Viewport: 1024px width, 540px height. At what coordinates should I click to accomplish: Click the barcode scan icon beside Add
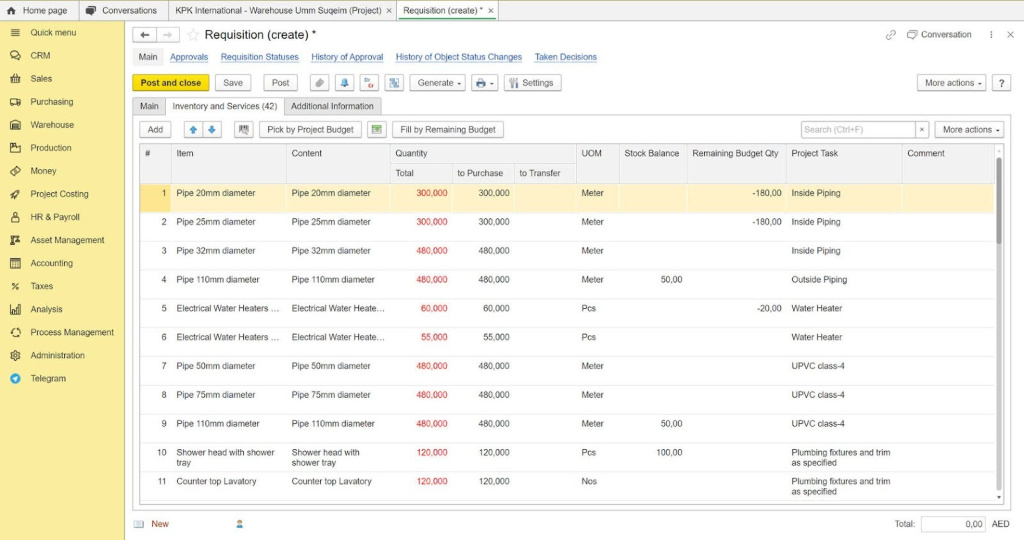(243, 130)
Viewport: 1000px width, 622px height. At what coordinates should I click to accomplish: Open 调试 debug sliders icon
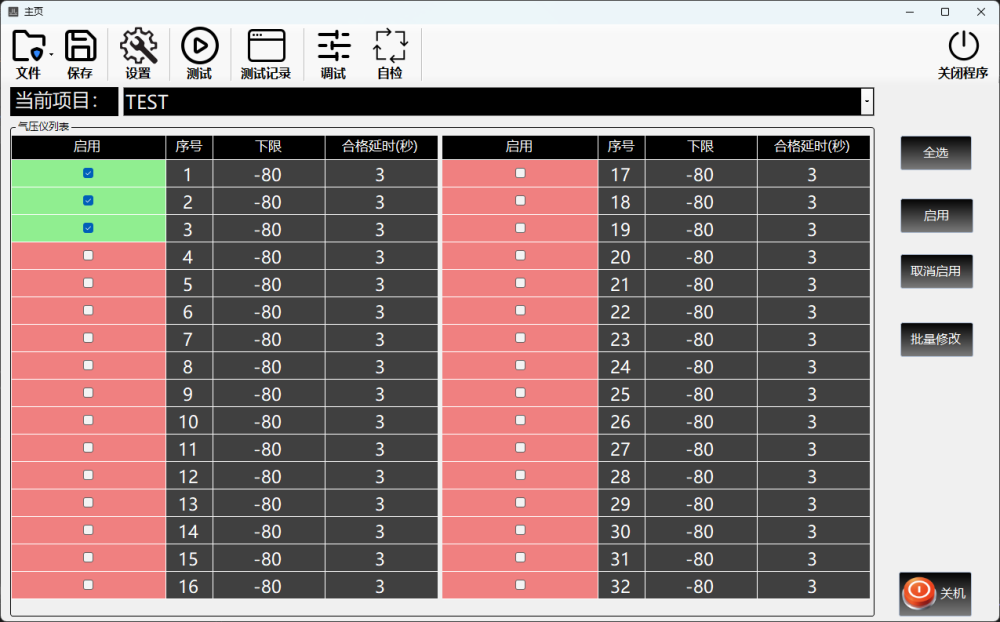click(x=333, y=47)
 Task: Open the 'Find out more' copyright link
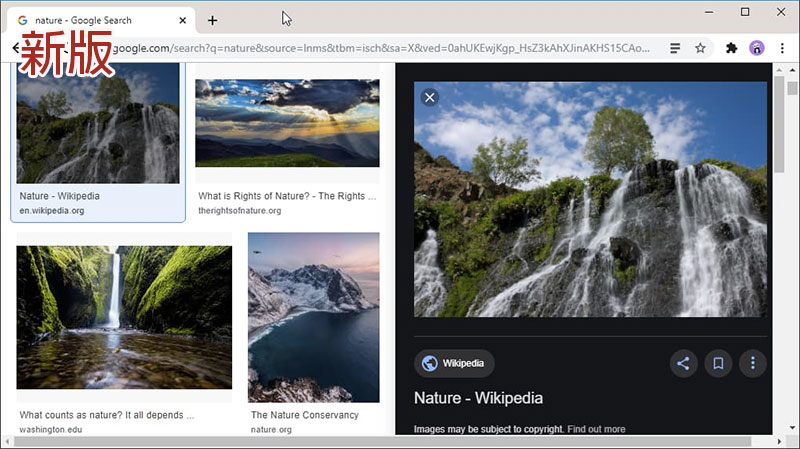pos(596,429)
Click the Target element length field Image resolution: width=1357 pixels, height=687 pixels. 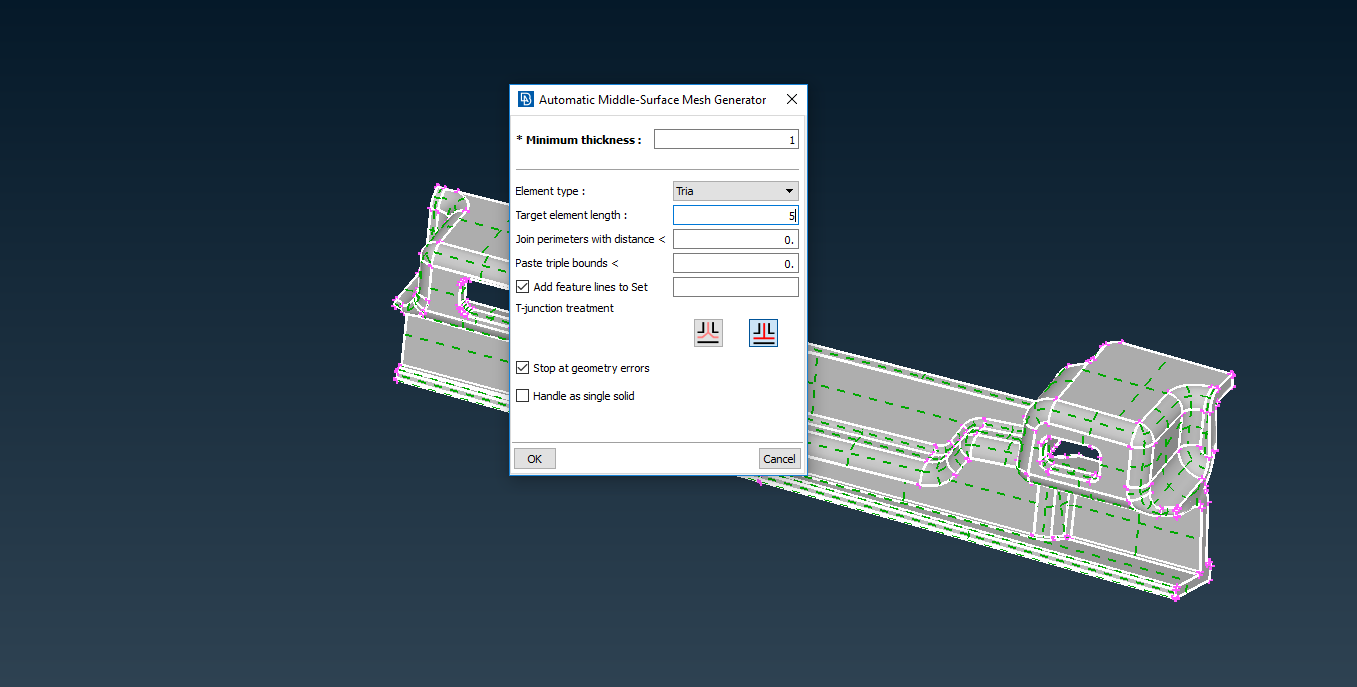(x=735, y=215)
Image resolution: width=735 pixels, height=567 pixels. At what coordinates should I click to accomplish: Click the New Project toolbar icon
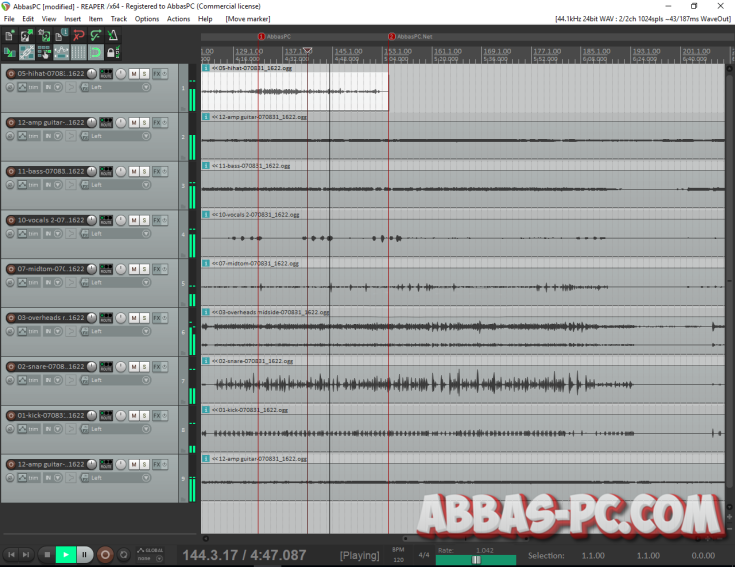pyautogui.click(x=9, y=36)
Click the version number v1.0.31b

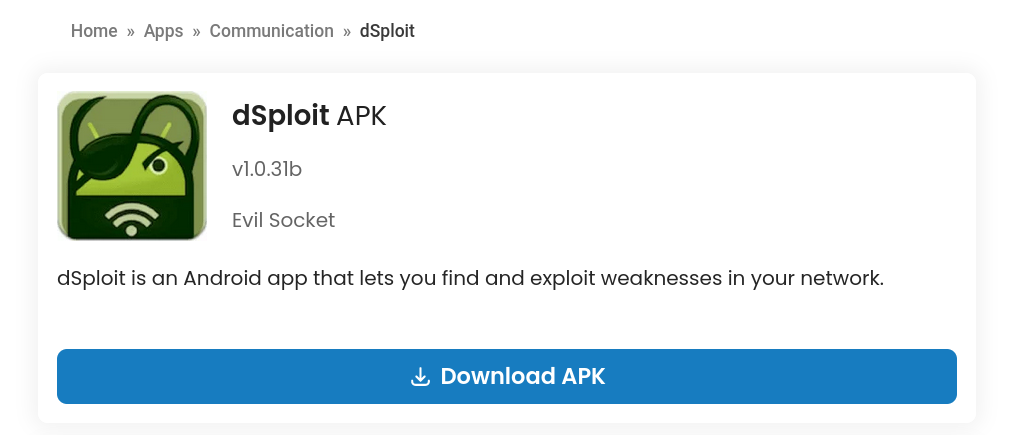(267, 169)
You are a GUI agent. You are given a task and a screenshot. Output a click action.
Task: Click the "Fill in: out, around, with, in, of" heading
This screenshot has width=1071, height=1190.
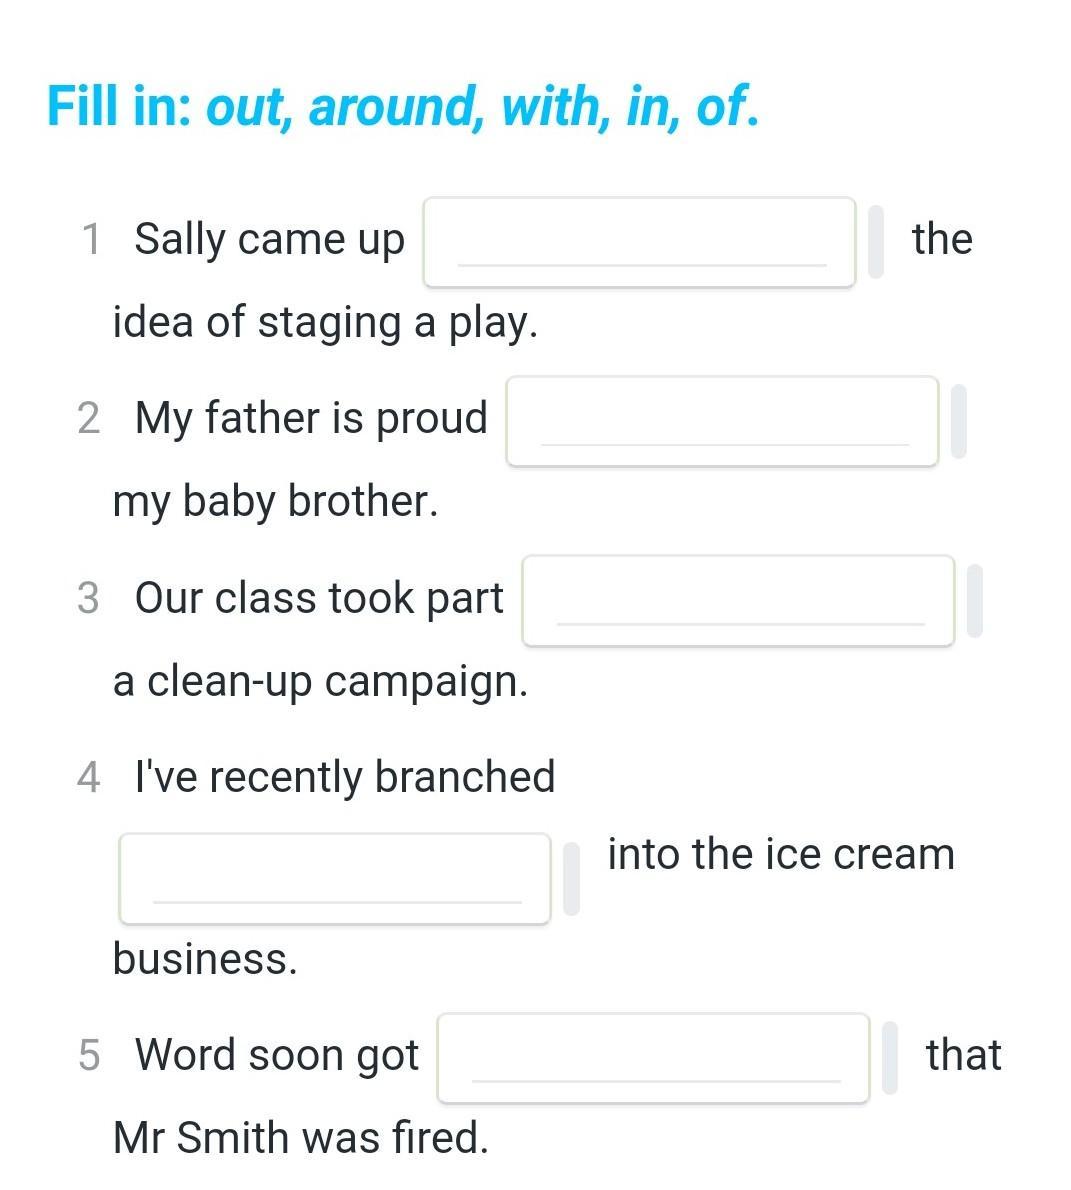click(x=402, y=106)
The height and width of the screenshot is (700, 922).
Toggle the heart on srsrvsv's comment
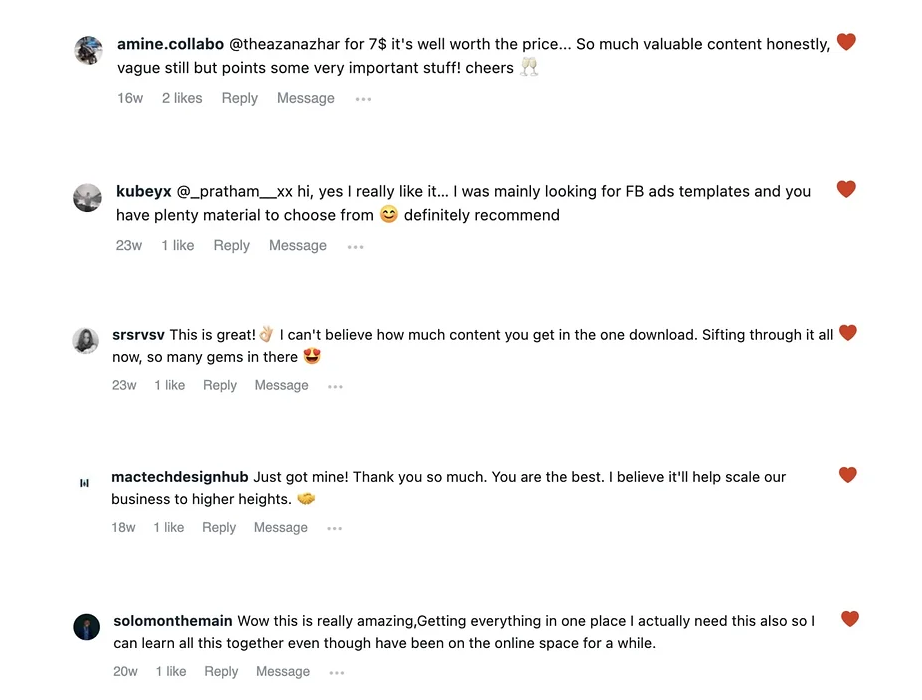pyautogui.click(x=847, y=332)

• **TASK OBJECTIVE**
Copy out exactly the lines that run from the line containing "Click the version number v1.0.31b" through the last line of the material, and nothing more; omit the pictures.

• **RESPONSE BOX**
Click the version number v1.0.31b

(267, 169)
You are a GUI agent. You are given a task and a screenshot. Output a click action.
Task: Click the "Fill in: out, around, with, in, of" heading
This screenshot has width=1071, height=1190.
click(x=402, y=106)
The height and width of the screenshot is (700, 922).
Toggle the heart on srsrvsv's comment
pyautogui.click(x=847, y=332)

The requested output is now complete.